Suggestion for new, less brittle, analysis system.
See original GitHub issueA little while ago, I posted an issue about supporting macros, and the response made sense. Based on the goals of chevrotain, you weren’t concerned with this idea because other options were available.
But, the discussion got me thinking about the current func.toString()
analysis system, and whether it could be improved on. This was just an idea I had based on a cursory look over the code, and I won’t be surprised if I’ve missed something important that would make this incompatible with chevrotain.
It seems to me that all the brittle magic of chevrotain happens in Parser.performSelfAnalysis(this)
, where the GAST is produced based on the string representations of the rule functions, which is a means of understanding what the user is trying to do with the parser so that analysis can be performed. I’ve come up with another way to shine a light into the user’s intentions without a function.toString()
.
This code is ready to be run (I’m using node v9.8.0
). Note that it was only meant as a proof of concept, and intentionally doesn’t do a lot of things.
Essentially what’s happening here is that the static analyze
function is simply replacing all the low level parsing methods (“monkey patching” them) with ones that build up an analysis of what they’re doing instead of actually consuming tokens. There’s a scope
variable that all these replacement functions have a closure to, that each of them uses to “catch” all invocations that happen beneath them. All of these methods are able to know what parsing methods were called beneath them, no matter how deep in the call tree they are.

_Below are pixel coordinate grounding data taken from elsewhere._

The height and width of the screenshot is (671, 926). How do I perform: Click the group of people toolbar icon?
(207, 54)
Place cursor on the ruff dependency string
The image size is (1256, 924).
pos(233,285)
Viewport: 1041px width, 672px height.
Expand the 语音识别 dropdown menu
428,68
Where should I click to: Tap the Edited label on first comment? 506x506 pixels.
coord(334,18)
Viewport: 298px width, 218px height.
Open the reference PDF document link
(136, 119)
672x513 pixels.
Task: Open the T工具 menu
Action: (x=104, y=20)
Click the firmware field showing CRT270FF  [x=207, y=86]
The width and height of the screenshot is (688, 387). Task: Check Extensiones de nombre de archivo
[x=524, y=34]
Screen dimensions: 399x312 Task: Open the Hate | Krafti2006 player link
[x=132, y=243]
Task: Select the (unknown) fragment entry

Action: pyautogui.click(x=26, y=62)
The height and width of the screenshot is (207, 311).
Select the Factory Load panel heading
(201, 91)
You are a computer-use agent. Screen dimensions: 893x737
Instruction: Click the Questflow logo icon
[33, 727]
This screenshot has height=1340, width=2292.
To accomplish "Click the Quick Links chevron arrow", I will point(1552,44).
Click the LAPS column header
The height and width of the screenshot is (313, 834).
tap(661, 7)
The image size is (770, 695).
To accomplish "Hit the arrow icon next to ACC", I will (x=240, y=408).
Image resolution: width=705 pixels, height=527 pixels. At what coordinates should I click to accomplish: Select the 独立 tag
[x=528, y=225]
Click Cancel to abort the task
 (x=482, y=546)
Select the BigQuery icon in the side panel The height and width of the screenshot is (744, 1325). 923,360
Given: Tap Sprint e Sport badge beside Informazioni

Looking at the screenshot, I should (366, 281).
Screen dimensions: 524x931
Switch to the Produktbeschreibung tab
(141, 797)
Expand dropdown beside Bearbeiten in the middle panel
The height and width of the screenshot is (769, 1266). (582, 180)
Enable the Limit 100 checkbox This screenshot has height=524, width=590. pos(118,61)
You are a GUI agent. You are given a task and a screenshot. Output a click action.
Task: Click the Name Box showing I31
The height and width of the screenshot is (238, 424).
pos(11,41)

// a convenience logging function that's more clear
const util = require('util')
function log(obj) {
console.log(util.inspect(obj, { depth: null }))
}
// this will be returned by all the "monkey patched" low level parsing methods
// it's a dummy value that will stand in for real parsing results
const INSPECT = Symbol()
// the variable that will be used to "catch" child parsing calls
let scope = null
// since we're faking real parsing results during the analysis phase,
// and since the user might be performing embedded actions
// we need to give them an easy way to act on something that could be fake
function actOnPossibleInspect(possibleInspect, actionFunction) {
if (possibleInspect !== INSPECT) return actionFunction(possibleInspect)
else return INSPECT
}
// this system could be replaced with just a enclosed boolean
// that indicates whether we are in inspection mode or not
// a token matching function that uses the action system
function matchToken(token, testToken) {
return actOnPossibleInspect(token, (tok) => tok.tokenType == testToken.tokenType)
}
// all the monkey patch functions
function monkeyPatchLook(amount) {
scope.push(`look:${amount}`)
return INSPECT
}
function monkeyPatchConsume(tokenType) {
scope.push(`consume:${tokenType}`)
return INSPECT
}
// subrule doesn't invoke the subrule, because it might not be analyzed or fulfilled yet
// whatever chevrotain does to resolve the
// inherent recursiveness of rule calls would happen here
function monkeyPatchSubrule(ruleName) {
scope.push(`subrule:${ruleName}`)
return INSPECT
}
// I haven't included OR, OPTION, AT_LEAST_ONE, etc.,
// because they would be very similar to this and redundant
function monkeyPatchMany(options) {
let gate, def
if (typeof options == 'function') {
gate = () => {}
def = options
}
else ({ gate, def } = options)
const oldScope = scope
scope = []
gate()
const gateScope = scope
scope = []
def()
const defScope = scope
scope = oldScope
scope.push({ type: 'many', defScope, gateScope })
return INSPECT
}
class Parser {
constructor() {
this._rules = {}
this._dumbGast = {}
}
rule(ruleName, ruleFunction) {
this._rules[ruleName] = ruleFunction
this[ruleName] = ruleName
}
look(amount) {
throw new Error("This isn't real, not needed for this proof of concept.")
}
consume(tokenType) {
throw new Error("This isn't real, not needed for this proof of concept.")
}
subrule() {
throw new Error("This isn't real, not needed for this proof of concept.")
}
many() {
throw new Error("This isn't real, not needed for this proof of concept.")
}
static analyze(parserInstance) {
const realLook = parserInstance.look
const realConsume = parserInstance.consume
const realSubrule = parserInstance.subrule
const realMany = parserInstance.many
// this method swaps out the real methods with the monkey patches
parserInstance.look = monkeyPatchLook
parserInstance.consume = monkeyPatchConsume
parserInstance.subrule = monkeyPatchSubrule
parserInstance.many = monkeyPatchMany
for (const [ruleName, rule] of Object.entries(parserInstance._rules)) {
// it sets up the scope for the first time
// all the child invocations will end up here
scope = parserInstance._dumbGast[ruleName] = []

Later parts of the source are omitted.